In Shanghai, HKRI has partnered with Swire Properties to develop a project called HKRI Taikoo Hui. With a GFA of approximately 320,000 square metres, HKRI Taikoo Hui is a mixed-use complex comprising a retail centre, two Grade-A office towers, two hotels, one serviced apartment building, a number of event venues and the “Cha House”, a revitalized historic building.

HKRI Taikoo Hui locates in Jing’an district in Shanghai. Key anchor tenants include the first international Starbucks Reserve Roastery and Tasting Room in Asia and the largest CitySuper supermarket in mainland China. There are over 40 dining outlets, offering various types of cuisine, including Shanghai Club, the premium brand under Jardin de Jade, and Paris Blanc, a grill house managed by Paris Group.

HKRI has other residential projects in Zhejiang Province and Shanghai. City One in Jiaxing provides about 600 units, while the adjacent Riviera One, is composed of low- and high-rise apartment units. There are 3 other projects in Jiaxing, namely Mansion One, Creekside One and Starlight One. Other projects include Oasis One and In One in Hangzhou, Zhejiang, and Elite House, located in Changning District, Shanghai. HKRI also acquired a piece of land in Shanghai in November 2021 for a low-density residential project.

The Exchange is HKRI's investment property in Tianjin. It has a total GFA of over 152,000 square metres, and comprises two Grade-A office towers, a service apartment tower, and a retail mall named Heping Joy City – Tianjin.

==== Thailand ====
The Sukhothai Residences is located in Bangkok's CBD and provides 196 units. On top of The Sukhothai Residences, HKRI acquired a piece of freehold land on Witthayu Road in 2010. In December 2015, it further acquired 10 plots of land at Rama 3 Road by the Chaophraya River. HKRI acquired another three plots of land located at Ramintra Road, Khannayao District, Bangkok, in February 2018.

==== Japan ====
HKRI holds a plot as land bank with a site area of approximately 60,700 square metres in Niseko, Hokkaido, in the vicinity of Niseko Annupuri ski village.

=== Hospitality ===

==== Hong Kong ====
In Hong Kong, Auberge Discovery Bay Hong Kong opened in 2013. The hotel provides 325 guest rooms.

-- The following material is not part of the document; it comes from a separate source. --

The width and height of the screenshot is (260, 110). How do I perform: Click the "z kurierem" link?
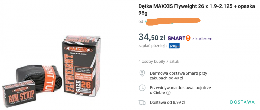202,39
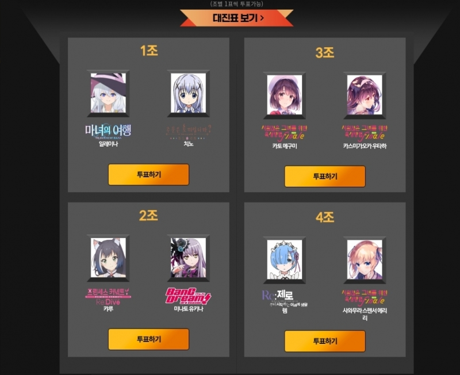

Discovery Bay Recreation Club & Club Siena

Discovery Bay Golf Club

Lantau Yacht Club (LYC) is one of the four membership clubs in Discovery Bay, and the first new marina to open in Hong Kong in more than a decade. The new marina is open in 2020 and is accredited as a 5 Gold Anchor Marina by the Marina Industries Association.

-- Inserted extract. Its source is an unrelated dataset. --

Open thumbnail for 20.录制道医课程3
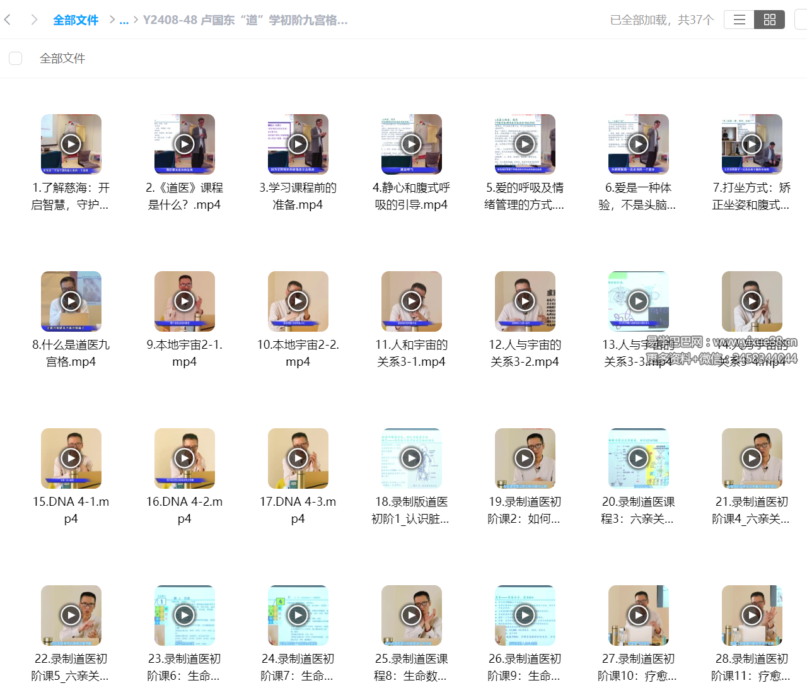 coord(638,458)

Discovery Bay Ice Rink was opened in May 2021.

==== Thailand ====
In Thailand, The Sukhothai Bangkok is located in the heart of city and is a member of the Design Hotels. It has 210 guest rooms and suites, 7 restaurants and 11 function rooms.

==== Shanghai ====
In Shanghai, The Sukhothai Shanghai is HKRI's third hotel and was open in April 2018.